[YOUR TASK]: Exact copy, no pictures: return only the lines below from the line with "Task: Click the Moni Score help icon" up to and including the line with "Given: Click the".

[Pixel coordinate grounding data]
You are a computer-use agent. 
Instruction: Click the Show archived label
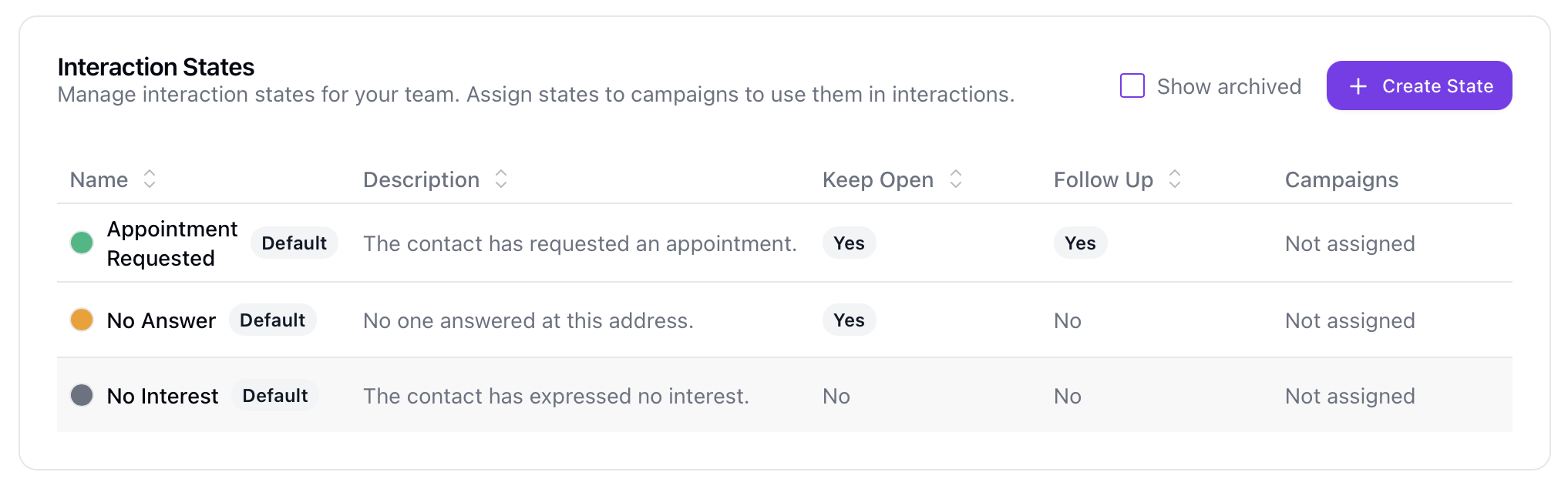click(1229, 86)
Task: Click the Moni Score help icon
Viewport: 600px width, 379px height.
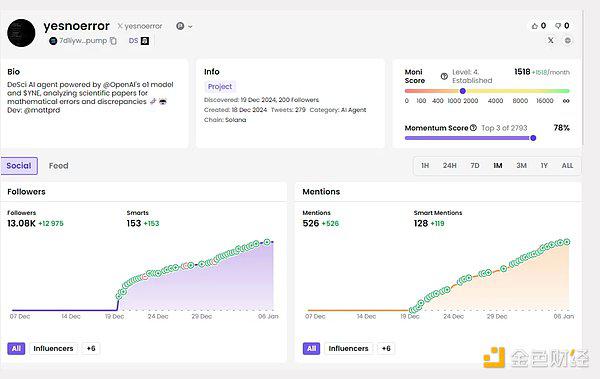Action: pyautogui.click(x=444, y=76)
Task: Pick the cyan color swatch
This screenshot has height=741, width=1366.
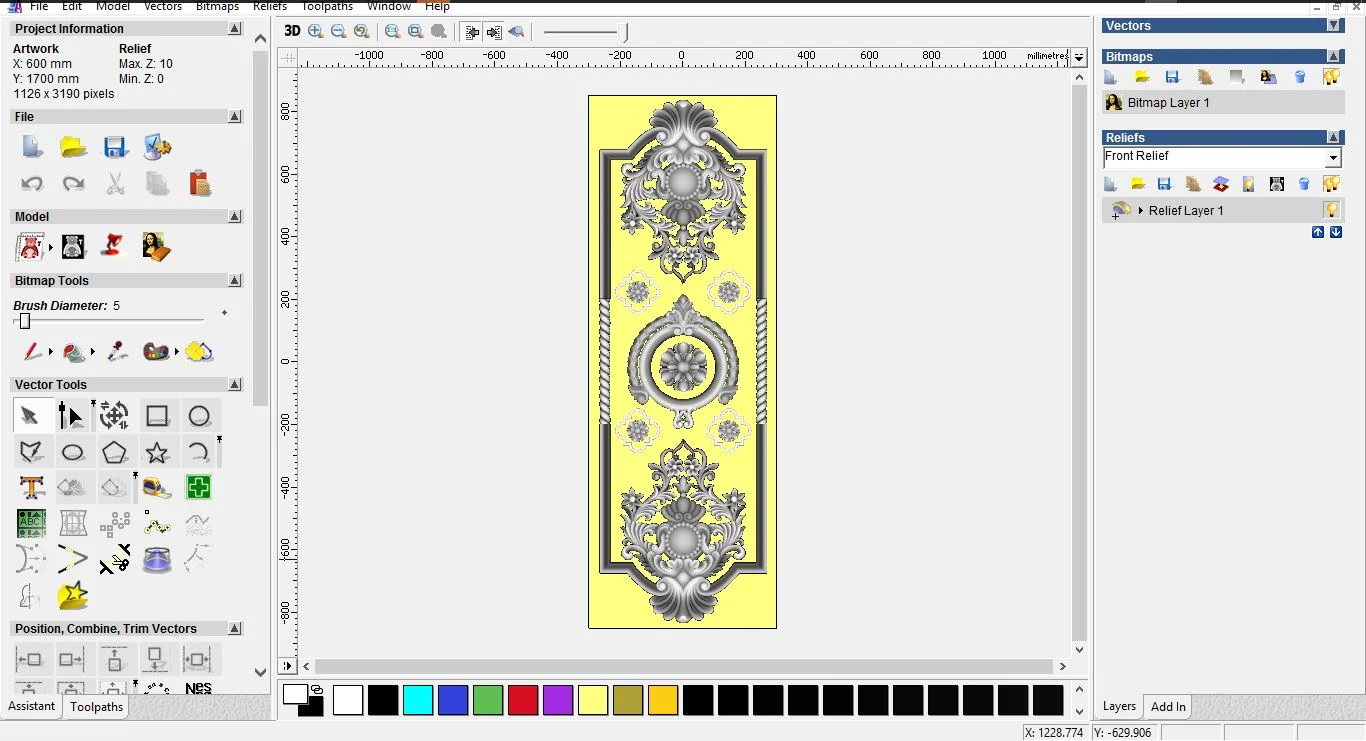Action: click(x=417, y=700)
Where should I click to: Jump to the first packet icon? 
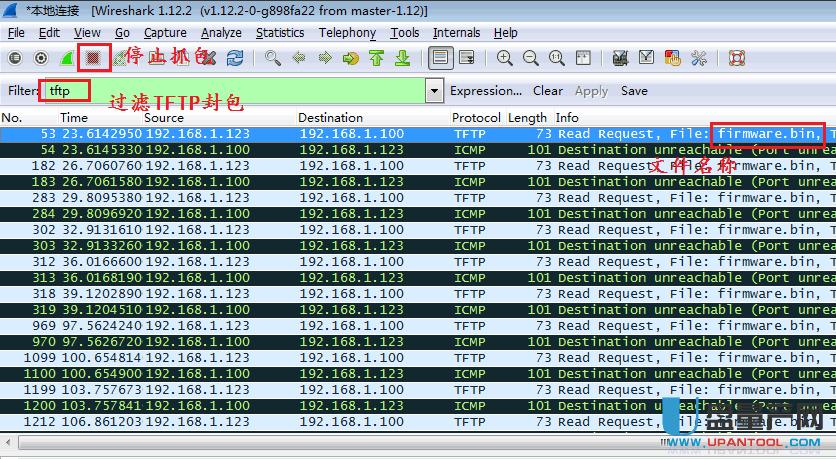tap(377, 58)
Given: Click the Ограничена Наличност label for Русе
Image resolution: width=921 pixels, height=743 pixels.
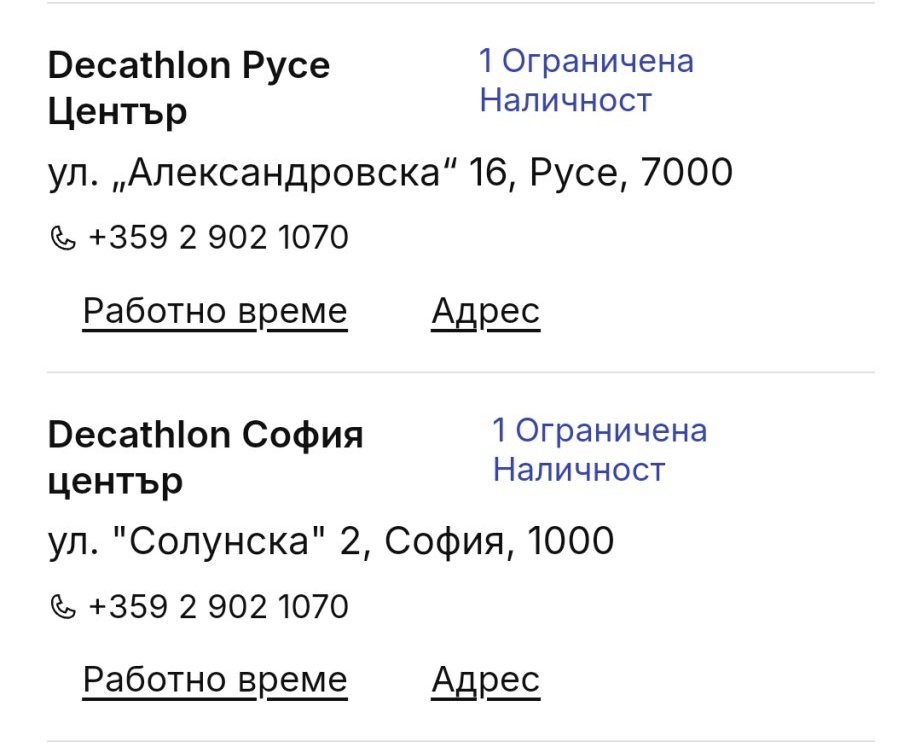Looking at the screenshot, I should click(586, 80).
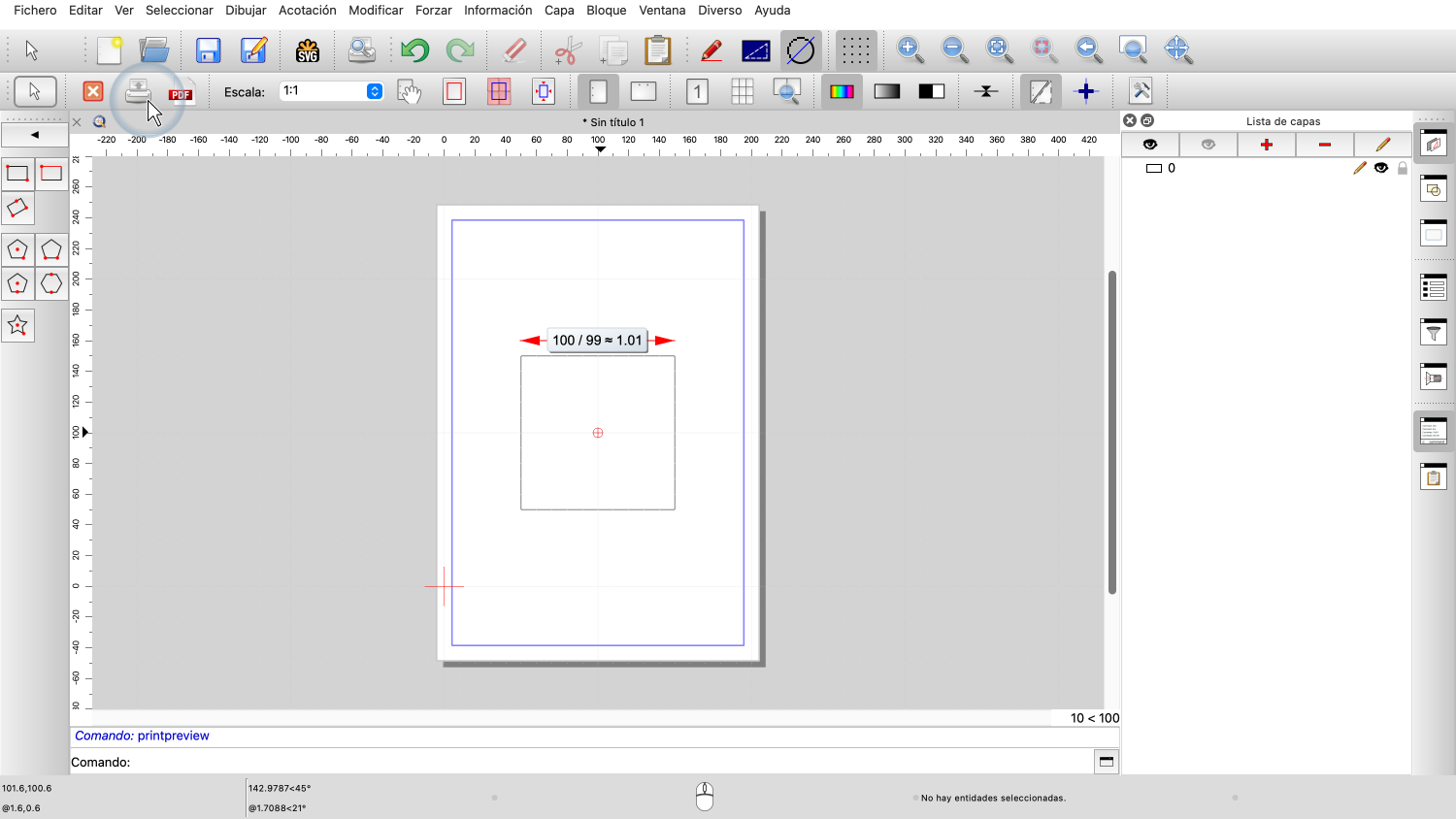This screenshot has width=1456, height=819.
Task: Click the full color print mode swatch
Action: click(842, 91)
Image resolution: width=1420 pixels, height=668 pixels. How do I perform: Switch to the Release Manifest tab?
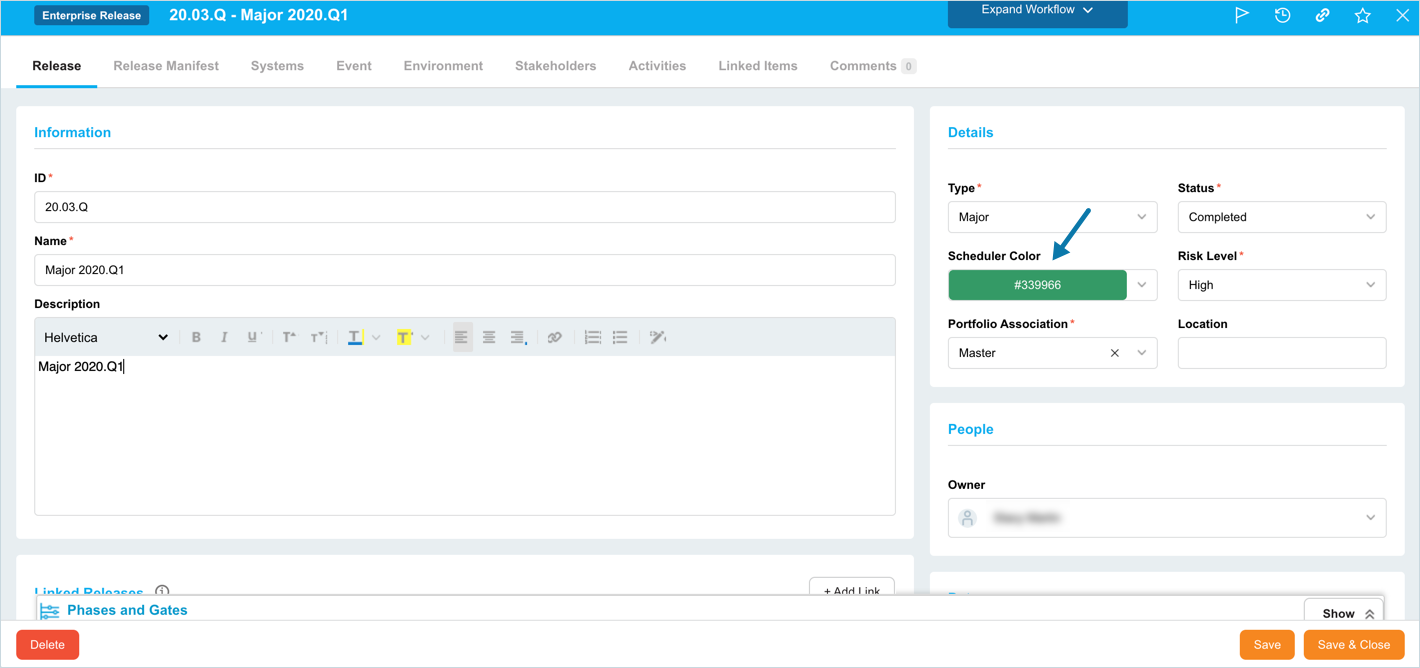click(166, 66)
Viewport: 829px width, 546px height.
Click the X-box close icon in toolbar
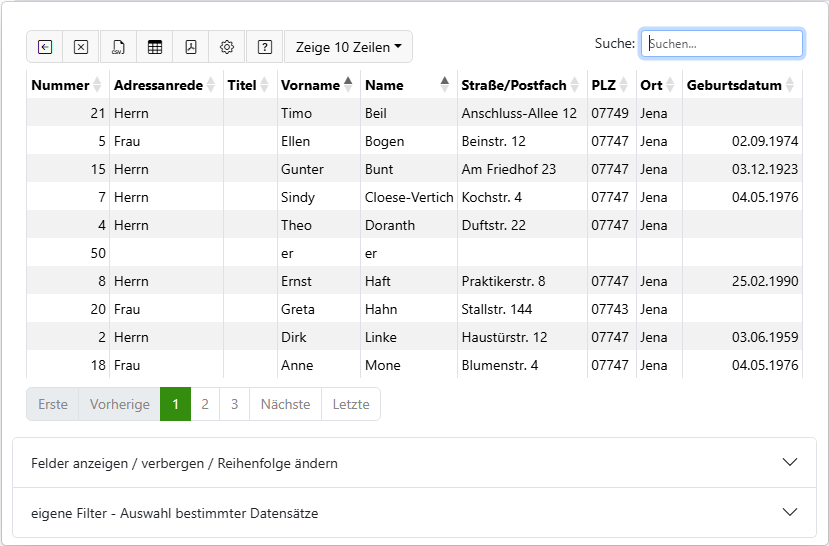click(x=81, y=47)
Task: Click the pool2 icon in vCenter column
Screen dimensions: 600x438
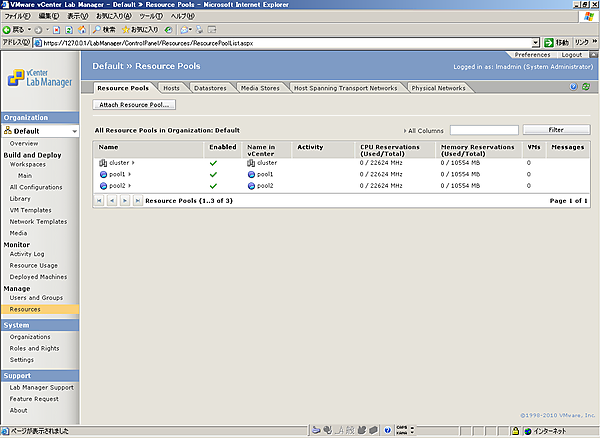Action: pos(251,186)
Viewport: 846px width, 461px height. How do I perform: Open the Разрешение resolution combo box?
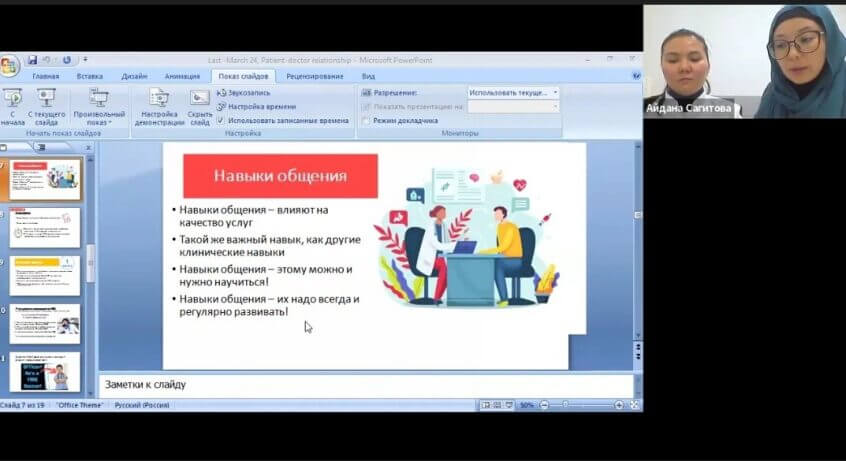(x=513, y=92)

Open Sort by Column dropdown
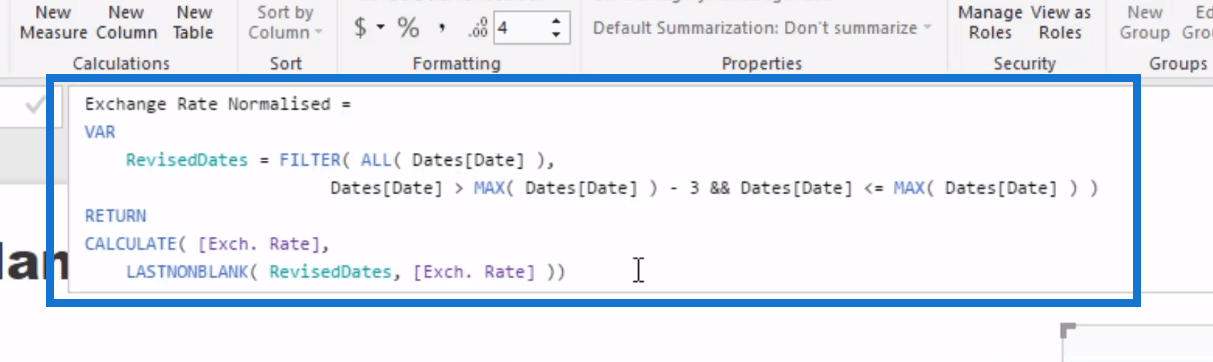(x=285, y=22)
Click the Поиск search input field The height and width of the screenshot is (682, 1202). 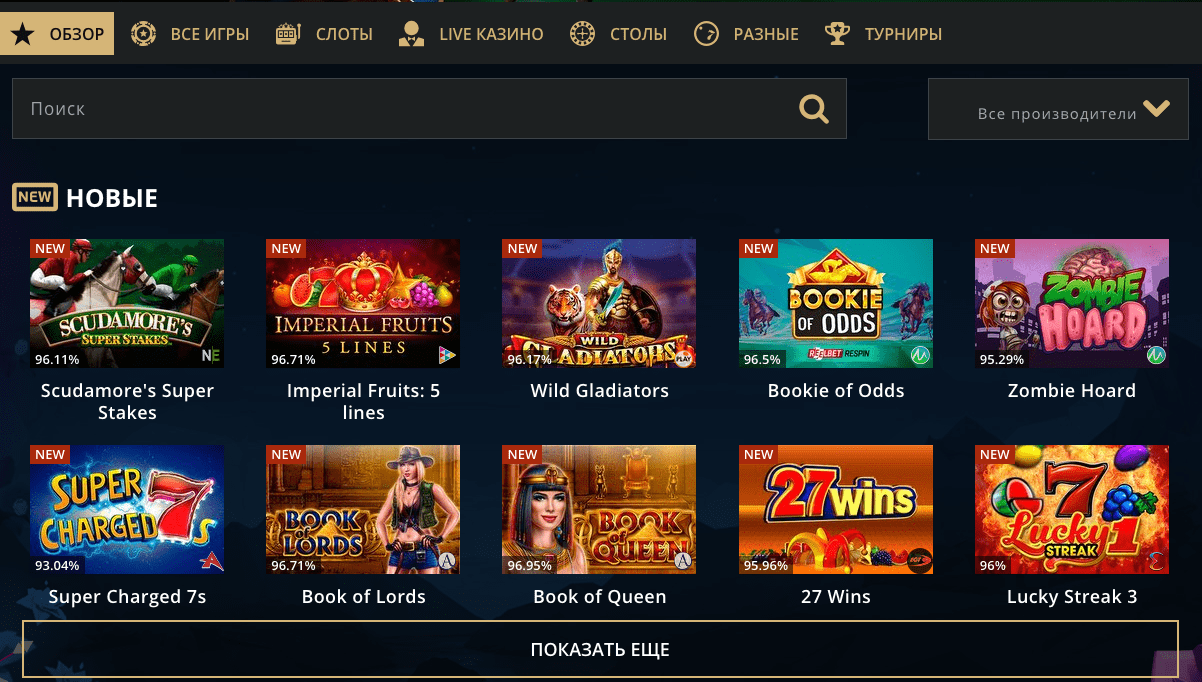[429, 109]

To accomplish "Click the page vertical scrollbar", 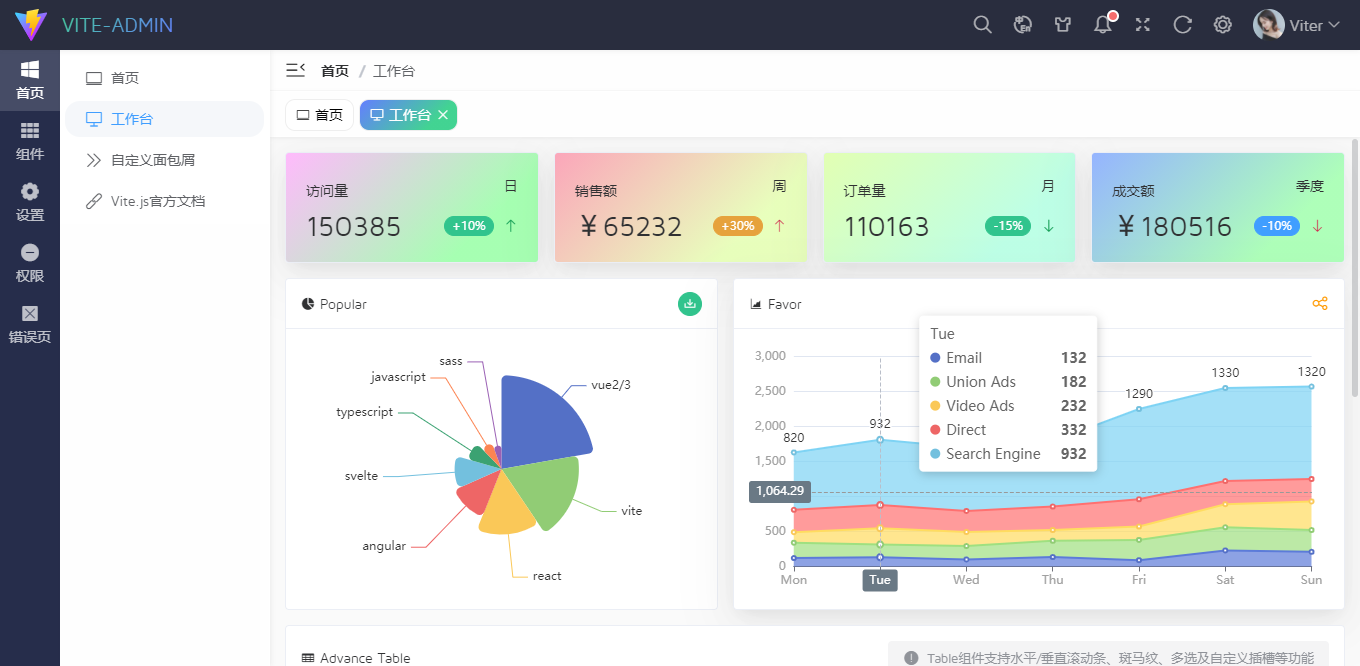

[WORKED SOLUTION]:
Task: Click the Moni Score help icon
Viewport: 600px width, 379px height.
Action: pyautogui.click(x=444, y=76)
Task: Pick the cyan color swatch
This screenshot has height=741, width=1366.
Action: click(x=417, y=700)
Where should I click to: Jump to the first packet icon? 
tap(377, 58)
Given: Click the Ограничена Наличност label for Русе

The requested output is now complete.